Tambuwal’s Detention Puts EFCC in Political Crossfire

By detaining former Sokoto State Governor Aminu Waziri Tambuwal over alleged ₦189 billion in cash withdrawals, the Economic and Financial Crimes Commission (EFCC) has ignited a new front in Nigeria’s long-running battle over the soul of its anti-corruption institutions.
What might appear on paper as a straightforward investigation into money laundering has, in reality, become a political Rorschach test — revealing the deep distrust and partisan fault lines that now define Nigerian governance.

Tambuwal, a former Speaker of the House of Representatives and two-term governor, is no political lightweight.
His recent flirtations with the African Democratic Congress (ADC), despite affirming his PDP membership, positioned him as a potential player in the emerging anti-APC coalition.
His detention on Monday, barely weeks after those political signals, is being read in some quarters as more than just the EFCC doing its job.

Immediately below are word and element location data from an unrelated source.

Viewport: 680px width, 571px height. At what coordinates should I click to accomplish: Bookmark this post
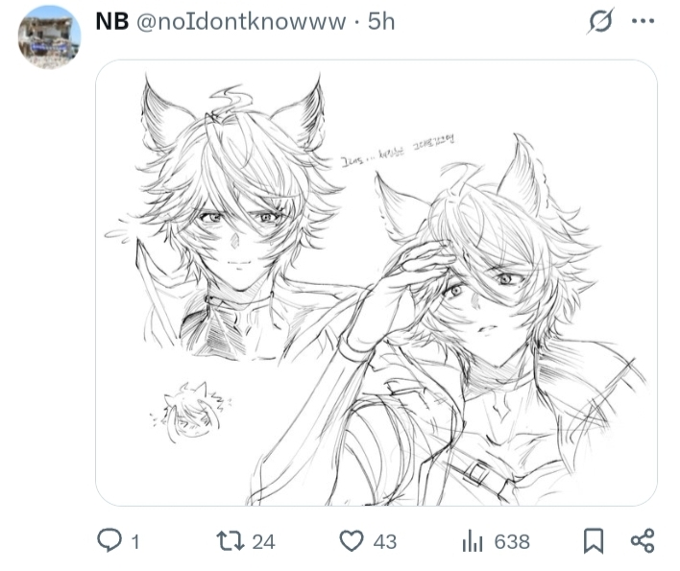tap(593, 540)
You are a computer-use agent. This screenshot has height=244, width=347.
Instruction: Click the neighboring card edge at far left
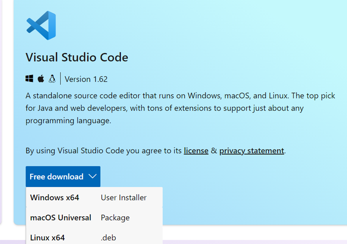[1, 111]
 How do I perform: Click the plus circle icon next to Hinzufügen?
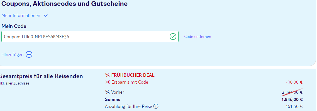(29, 54)
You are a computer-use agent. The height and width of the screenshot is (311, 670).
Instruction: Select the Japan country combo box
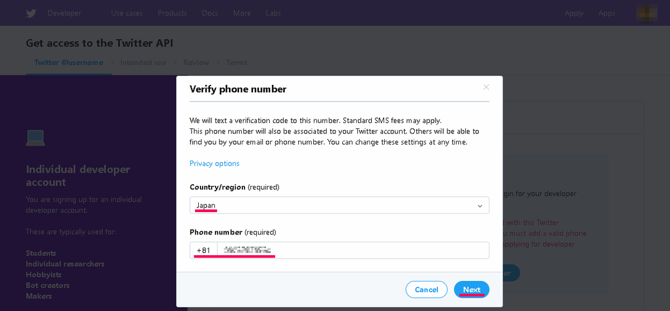tap(339, 205)
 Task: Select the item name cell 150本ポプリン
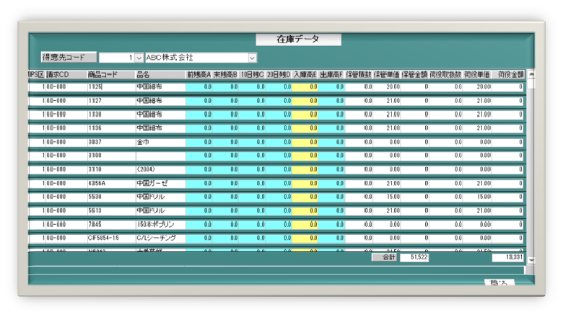[x=159, y=224]
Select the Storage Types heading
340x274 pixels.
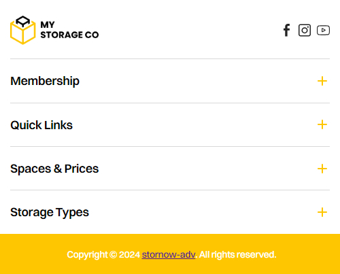pos(50,212)
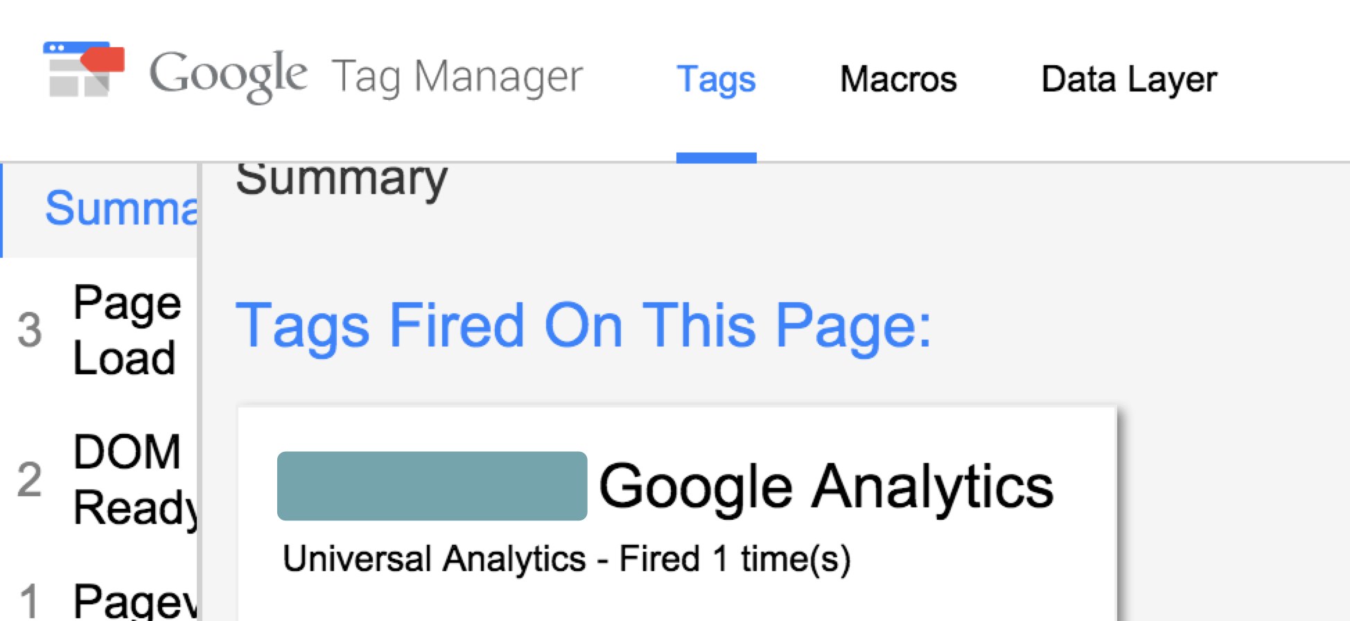
Task: Click the Tag Manager title text
Action: point(457,76)
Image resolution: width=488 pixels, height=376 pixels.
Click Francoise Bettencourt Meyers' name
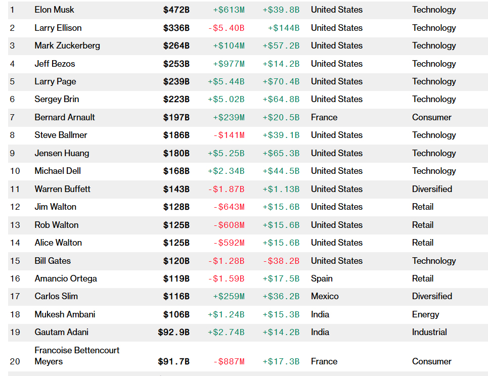pos(77,356)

The ADC wasted no time framing the move as political persecution. In a blistering statement, the party accused the EFCC of functioning as “a department of the APC,” alleging a pattern where allegations against ruling party allies quietly disappear while opposition figures are paraded before the court of public opinion. It’s a familiar charge — that Nigeria’s anti-corruption war is selective, punitive, and weaponised to neutralise dissent.

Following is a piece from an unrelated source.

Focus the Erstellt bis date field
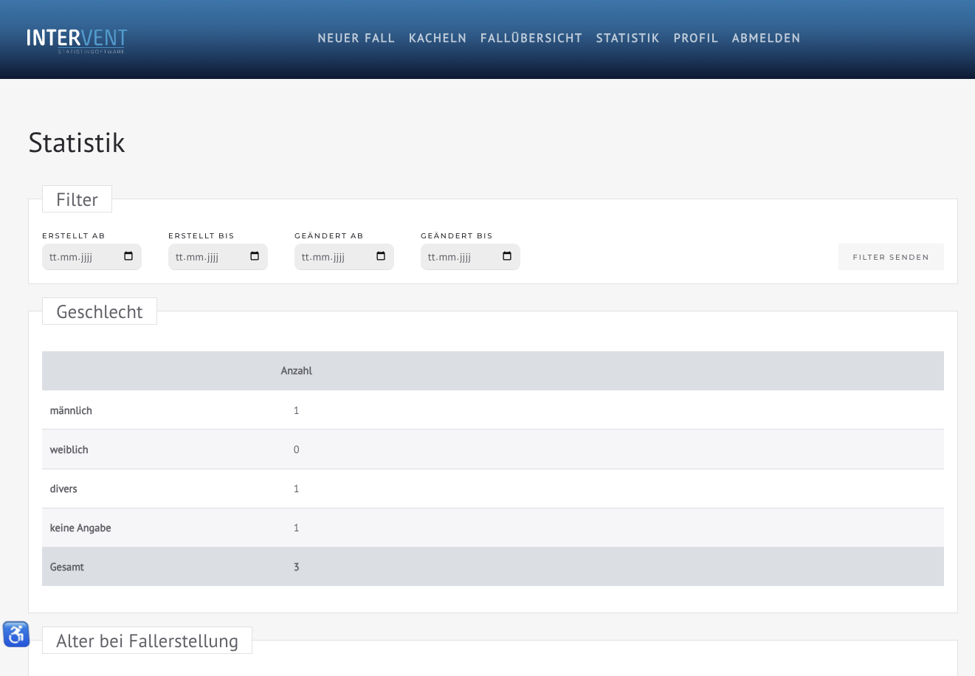 (x=206, y=258)
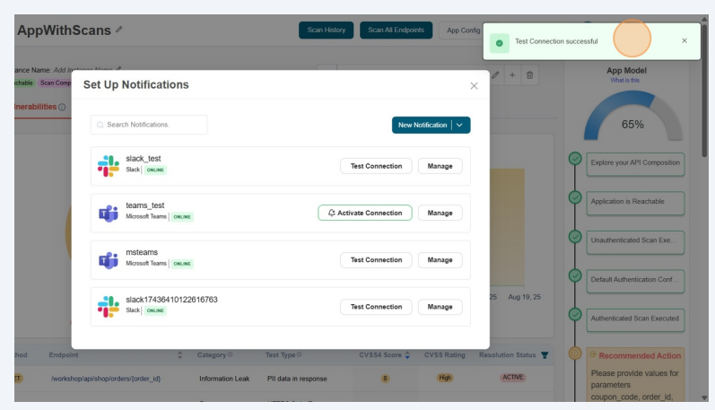Click Application is Reachable step checkmark
715x410 pixels.
(575, 197)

What’s at stake here is bigger than Tambuwal. If the perception hardens that the EFCC’s docket is dictated by political loyalty rather than evidence, the agency’s credibility — painstakingly built over two decades — risks total collapse.
Anti-corruption becomes less about justice and more about political choreography, with investigations timed to coincide with electoral manoeuvring.

Meanwhile, voices within the political class are exploiting the moment to redraw the battle lines ahead of 2027.
ADC lawmaker Leke Abejide publicly dismissed the moral authority of coalition leaders challenging President Tinubu, while Ondo State Governor Lucky Aiyedatiwa declared the APC unshakable in his state, welcoming defectors from rival parties.

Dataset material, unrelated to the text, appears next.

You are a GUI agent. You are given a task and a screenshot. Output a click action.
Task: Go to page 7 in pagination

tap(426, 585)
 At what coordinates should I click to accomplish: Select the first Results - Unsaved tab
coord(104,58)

For the ruling party, a weakened opposition mired in legal battles is strategic advantage. For the opposition, every detention becomes proof of authoritarian drift.
For Nigerians, the result is a deepening cynicism — a belief that the fight against corruption is just another theatre in the country’s high-stakes political wars.

Until the EFCC can prosecute both allies and opponents with equal zeal — and be seen to do so — every high-profile arrest will be judged not in the court of law, but in the court of politics.